A drug currently used to prevent organ rejection in transplants could also reduce chemotherapy resistance in glioblastoma, according to a Northwestern Medicine study published in Brain.
The drug prevents glioblastoma cells from using molecular plasticity to circumvent chemotherapy, and Northwestern Medicine investigators are currently working to translate these findings to the clinic, according to Atique Ahmed, PhD, associate professor of Neurological Surgery and senior author of the study.
“These cancer cells are very adaptable, and this is one reason why they resist our current therapies,” said Ahmed. “Because we are repurposing an already approved drug, this could speed up the clinical testing.”
Glioblastoma is a particularly deadly brain cancer, and patients usually have a short life expectancy after diagnosis. The current standard of care is surgical resection, radiation and chemotherapy.
Among the most effective chemotherapy drugs for glioblastoma is temozolomide, which corrupts purine molecules in cancer cells. Purine is essential for DNA synthesis, so cells attempting to use this “bad” purine will eventually die. However, glioblastoma cells are extraordinarily adaptable, allowing them to accumulate resistance to the therapy, according to Ahmed.
“They can acquire a different form and shape at the molecular level based on their microenvironment,” Ahmed said. “Once they’ve gained this resistance, the cancers comes back and is often very aggressive.”
In the study, Ahmed and his collaborators analyzed the epigenetic profile of glioblastoma cells being treated with temozolomide, finding that specific genes are modulated during therapy. One gene that is modulated, ARL13B, is known for its role in cilia. In this case, the gene helps cancer cells process their own purine, blocking the tainted purine from harming the cancer cells.

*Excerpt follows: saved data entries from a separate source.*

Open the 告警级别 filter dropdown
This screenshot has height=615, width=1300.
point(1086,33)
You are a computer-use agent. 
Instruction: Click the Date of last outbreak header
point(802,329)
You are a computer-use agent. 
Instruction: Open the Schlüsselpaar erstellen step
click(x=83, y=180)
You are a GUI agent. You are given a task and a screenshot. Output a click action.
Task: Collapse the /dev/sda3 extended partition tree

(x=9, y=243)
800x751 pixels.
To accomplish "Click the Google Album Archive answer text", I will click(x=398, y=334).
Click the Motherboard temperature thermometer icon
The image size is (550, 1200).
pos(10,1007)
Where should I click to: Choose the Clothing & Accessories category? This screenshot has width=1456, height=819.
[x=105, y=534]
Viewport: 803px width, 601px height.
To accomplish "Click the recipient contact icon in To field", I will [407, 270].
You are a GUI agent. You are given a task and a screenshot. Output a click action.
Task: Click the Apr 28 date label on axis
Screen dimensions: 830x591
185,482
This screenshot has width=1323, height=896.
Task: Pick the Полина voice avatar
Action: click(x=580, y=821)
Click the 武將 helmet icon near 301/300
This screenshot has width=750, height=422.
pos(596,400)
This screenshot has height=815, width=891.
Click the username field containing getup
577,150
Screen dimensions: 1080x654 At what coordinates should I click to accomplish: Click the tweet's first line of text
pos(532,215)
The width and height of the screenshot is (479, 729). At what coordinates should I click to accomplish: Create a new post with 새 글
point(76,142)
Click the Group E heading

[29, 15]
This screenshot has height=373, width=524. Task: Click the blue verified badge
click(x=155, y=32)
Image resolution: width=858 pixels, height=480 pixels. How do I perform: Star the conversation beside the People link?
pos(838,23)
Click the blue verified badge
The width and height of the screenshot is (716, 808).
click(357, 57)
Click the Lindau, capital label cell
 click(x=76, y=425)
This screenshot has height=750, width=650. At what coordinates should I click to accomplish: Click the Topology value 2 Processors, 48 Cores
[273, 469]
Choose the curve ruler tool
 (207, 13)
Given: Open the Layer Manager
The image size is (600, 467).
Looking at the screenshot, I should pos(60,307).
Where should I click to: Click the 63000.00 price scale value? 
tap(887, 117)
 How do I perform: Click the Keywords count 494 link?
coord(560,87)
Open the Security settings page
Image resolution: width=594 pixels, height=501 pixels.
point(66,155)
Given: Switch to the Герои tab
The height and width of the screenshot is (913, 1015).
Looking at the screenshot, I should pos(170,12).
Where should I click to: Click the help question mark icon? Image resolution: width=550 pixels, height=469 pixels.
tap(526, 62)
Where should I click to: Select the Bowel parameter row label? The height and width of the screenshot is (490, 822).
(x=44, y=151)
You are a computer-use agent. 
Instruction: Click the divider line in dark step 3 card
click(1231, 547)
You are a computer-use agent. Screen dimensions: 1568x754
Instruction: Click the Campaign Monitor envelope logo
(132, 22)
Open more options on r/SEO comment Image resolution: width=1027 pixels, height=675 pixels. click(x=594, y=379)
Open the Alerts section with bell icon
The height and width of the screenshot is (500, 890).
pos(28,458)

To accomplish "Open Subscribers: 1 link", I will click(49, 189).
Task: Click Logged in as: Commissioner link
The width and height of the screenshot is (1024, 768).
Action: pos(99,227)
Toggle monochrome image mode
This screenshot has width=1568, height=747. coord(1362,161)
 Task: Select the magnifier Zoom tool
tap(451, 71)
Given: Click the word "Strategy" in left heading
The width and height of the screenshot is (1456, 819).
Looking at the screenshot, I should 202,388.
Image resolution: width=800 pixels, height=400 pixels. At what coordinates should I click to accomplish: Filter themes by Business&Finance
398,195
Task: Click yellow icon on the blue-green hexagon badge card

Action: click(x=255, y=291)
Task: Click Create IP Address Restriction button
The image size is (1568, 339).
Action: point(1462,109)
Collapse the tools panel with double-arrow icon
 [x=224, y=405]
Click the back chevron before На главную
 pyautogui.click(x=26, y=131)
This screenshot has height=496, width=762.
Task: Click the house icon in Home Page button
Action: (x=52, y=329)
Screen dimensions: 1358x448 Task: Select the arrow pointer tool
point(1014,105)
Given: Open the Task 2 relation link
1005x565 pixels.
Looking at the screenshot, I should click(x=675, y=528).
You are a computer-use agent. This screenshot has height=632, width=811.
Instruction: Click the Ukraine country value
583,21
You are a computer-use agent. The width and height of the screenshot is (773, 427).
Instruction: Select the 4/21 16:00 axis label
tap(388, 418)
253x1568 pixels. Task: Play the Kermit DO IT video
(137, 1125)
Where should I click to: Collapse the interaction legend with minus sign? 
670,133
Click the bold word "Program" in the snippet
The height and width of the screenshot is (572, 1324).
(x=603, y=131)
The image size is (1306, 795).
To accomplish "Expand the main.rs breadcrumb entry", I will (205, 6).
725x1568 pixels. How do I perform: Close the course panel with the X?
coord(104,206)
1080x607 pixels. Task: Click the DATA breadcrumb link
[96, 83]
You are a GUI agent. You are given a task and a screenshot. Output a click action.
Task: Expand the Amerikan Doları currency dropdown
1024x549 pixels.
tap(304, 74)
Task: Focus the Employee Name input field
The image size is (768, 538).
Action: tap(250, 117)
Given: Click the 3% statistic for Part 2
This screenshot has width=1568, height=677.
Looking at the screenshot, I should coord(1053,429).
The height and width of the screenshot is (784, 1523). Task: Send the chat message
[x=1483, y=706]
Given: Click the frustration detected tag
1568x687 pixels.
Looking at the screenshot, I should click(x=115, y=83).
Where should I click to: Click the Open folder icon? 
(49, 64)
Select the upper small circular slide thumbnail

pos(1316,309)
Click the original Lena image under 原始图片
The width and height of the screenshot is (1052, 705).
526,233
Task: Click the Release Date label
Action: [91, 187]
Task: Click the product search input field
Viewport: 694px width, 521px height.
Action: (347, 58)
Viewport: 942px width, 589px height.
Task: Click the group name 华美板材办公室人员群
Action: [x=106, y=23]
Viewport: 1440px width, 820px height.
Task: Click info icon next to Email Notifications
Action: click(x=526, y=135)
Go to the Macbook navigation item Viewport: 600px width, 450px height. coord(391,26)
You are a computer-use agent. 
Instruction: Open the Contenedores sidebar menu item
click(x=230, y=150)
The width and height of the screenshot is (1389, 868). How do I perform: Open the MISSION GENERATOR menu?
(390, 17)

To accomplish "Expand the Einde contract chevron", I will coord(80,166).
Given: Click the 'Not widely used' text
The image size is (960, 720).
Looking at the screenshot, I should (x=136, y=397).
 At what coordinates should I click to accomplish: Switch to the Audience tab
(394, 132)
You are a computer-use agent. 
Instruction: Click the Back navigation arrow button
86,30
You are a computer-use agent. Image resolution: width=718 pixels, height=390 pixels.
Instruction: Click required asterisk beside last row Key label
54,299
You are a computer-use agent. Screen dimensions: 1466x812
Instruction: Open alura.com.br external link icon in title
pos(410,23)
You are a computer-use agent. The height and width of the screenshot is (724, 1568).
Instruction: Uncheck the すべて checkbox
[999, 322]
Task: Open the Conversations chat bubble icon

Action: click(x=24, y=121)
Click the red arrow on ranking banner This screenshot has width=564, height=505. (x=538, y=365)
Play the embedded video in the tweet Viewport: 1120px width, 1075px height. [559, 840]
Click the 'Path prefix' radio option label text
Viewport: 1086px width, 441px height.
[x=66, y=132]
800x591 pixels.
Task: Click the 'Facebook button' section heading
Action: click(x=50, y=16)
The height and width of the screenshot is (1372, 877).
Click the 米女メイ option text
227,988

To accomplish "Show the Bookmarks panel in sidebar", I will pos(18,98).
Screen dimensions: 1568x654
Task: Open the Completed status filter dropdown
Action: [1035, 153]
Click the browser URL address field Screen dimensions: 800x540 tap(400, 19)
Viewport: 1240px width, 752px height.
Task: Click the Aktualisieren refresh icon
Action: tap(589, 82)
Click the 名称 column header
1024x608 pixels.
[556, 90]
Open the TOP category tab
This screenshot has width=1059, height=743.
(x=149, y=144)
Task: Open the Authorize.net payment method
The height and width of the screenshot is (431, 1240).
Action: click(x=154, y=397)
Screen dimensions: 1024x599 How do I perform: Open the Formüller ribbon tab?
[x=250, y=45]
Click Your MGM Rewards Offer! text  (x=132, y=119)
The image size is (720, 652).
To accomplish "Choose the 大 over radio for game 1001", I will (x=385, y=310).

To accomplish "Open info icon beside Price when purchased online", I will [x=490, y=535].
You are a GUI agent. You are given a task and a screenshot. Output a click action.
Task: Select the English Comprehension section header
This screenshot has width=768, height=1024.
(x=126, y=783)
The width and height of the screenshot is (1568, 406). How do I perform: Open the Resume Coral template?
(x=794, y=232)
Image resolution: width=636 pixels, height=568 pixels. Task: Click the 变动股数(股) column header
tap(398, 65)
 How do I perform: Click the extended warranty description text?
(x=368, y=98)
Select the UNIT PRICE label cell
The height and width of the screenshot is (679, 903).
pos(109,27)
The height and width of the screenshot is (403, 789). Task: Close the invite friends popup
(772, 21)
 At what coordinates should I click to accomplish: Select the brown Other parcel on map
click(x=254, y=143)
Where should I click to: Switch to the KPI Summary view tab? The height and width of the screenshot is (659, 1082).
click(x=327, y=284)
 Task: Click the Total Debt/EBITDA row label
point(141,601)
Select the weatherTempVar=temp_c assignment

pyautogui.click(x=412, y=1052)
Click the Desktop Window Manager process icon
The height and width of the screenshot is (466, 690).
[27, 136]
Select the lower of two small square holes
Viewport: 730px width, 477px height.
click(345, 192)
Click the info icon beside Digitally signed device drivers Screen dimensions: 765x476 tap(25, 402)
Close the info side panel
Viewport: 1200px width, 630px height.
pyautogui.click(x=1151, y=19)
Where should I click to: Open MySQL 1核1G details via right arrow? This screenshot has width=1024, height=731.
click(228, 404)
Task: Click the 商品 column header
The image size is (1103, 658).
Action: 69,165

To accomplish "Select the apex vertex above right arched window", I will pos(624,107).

“They make fresh purine and they can avoid the purine damaged by chemotherapy,” Ahmed said.
Inhibiting an ARL13B pathway in experiments forced glioblastoma cells to rely on the damaged purine, and this pathway can be blocked with a previously developed drug: mycophenolate mofetil. An immunosuppressive medication usually used in organ transplants, the drug blocks glioblastoma cells to produce fresh purine and rely on the damaged purine. When combined with chemotherapy in models of glioblastoma, mycophenolate mofetil enhanced the therapeutic efficacy of temozolomide.
The fact that mycophenolate mofetil is already approved should speed translation from bench to bedside, according to Priya Kumthekar, MD, ’11 ’12 GME, associate professor in the Ken and Ruth Davee Department of Neurology Division of Neuro-Oncology and a co-author of the study.
“Repurposing of drugs, as opposed to new drugs, allows for faster development of its use in any given disease as the safety profile in humans is much better understood,” said Kumthekar, who is also an associate professor of Medicine in the Division of Hematology and Oncology.
This work was supported by the National Institute of Neurological Disorders and Stroke grants 1R01NS096376, R01NS095642 and 1R01NS112856; American Cancer Society grant RSG-16-034-01-DDC,; National Institute of Cancer grant R00CA194192; National Institute of Medicine grants R01GM135587 and R35CA197725, and P50CA221747 SPORE for Translational Approaches to Brain Cancer.
Co-authors of the study include Issam Ben-Sahra, PhD, assistant professor of Biochemistry and Molecular Genetics; Craig Horbinski, MD, PhD, director of Neuropathology in the Department of Pathology; Maciej Lesniak, MD, the chair and Michael J. Marchese Professor of Neurosurgery; Jason Miska, PhD, research assistant professor of Neurological Surgery; C. David James, PhD, the Jean Malnati Miller Professor of Brain Tumor Research and vice chair for research in the Department of Neurological Surgery and Roger Stupp, MD, the Paul C. Bucy Professor of Neurological Surgery, chief of Neuro-Oncology in the Department of Neurology and a professor of Medicine in the Division of Hematology and Oncology.